OceanMind assists Costa Rica in investigating illegal fishing using machine learning

Published on
March 19, 2018

Costa Rica recently concluded the first complete evaluation of vessel activities in its waters, as part of efforts to combat illegal fishing.

The effort gathered information on more than 5,000 vessels, according to OceanMind, a nonprofit that provides monitoring, control and surveillance support, capacity building and intelligence to governments, fisheries authorities, and seafood supply chains globally. 

With the aid of sophisticated technology, OceanMind analysts completed the 18-month evaluation using machine learning to do in-depth computer analysis of information on vessel behaviour, drawn from extensive satellite and international fisheries data sources. 

“This provides expert fisheries analysts with a secure, quick and highly effective success rate of identifying both compliant and potentially illegal fishing behaviour,” OceanMind said.

More than 100 potentially illegal and irregular activities were detected, according to OceanMind Communications Manager Elaine Sharp. While findings can only be classified as potential or possible illegal activity until fully investigated by the authorities, Sharp told SeafoodSource the findings nevertheless provide Costa Rica’s National Coast Guard Service “with a baseline of frequency and type of potentially illegal activities within Costa Rica’s exclusive economic zone.”

The information “complements the Coast Guard’s databases and will support planning and implementation of surveillance activities using patrol boats recently purchased by the government,” Sharp said.

“The study represents an instrument of vital importance to assist the Coast Guard to monitor and safeguard Costa Rican waters, as well as to guarantee the sustainable use of its resources,” National Coast Guard Service Director Martin Arias said. “The results will provide us with the necessary inputs to design monitoring, control and surveillance strategies and to improve our knowledge regarding the activities that are taking place in our exclusive economic zone.”
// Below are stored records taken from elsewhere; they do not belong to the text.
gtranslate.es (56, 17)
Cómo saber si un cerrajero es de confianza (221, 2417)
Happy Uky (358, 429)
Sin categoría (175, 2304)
Bradley Soule, chief fisheries analyst from OceanMind, a part of the Satellite Applications Catapult, said OceanMind’s monitoring and assessment capabilities are making a difference in the fight against illegal, unreported, and unregulated (IUU) fishing.

“Satellite and machine learning technology is really paving the way for monitoring the oceans but it requires fisheries knowledge and expertise to be interpreted and analysed correctly,” Soule said. “It is a useful and supportive tool for fisheries analysts in providing the real-time monitoring, detailed insight and intelligence needed to help with local and international enforcement.”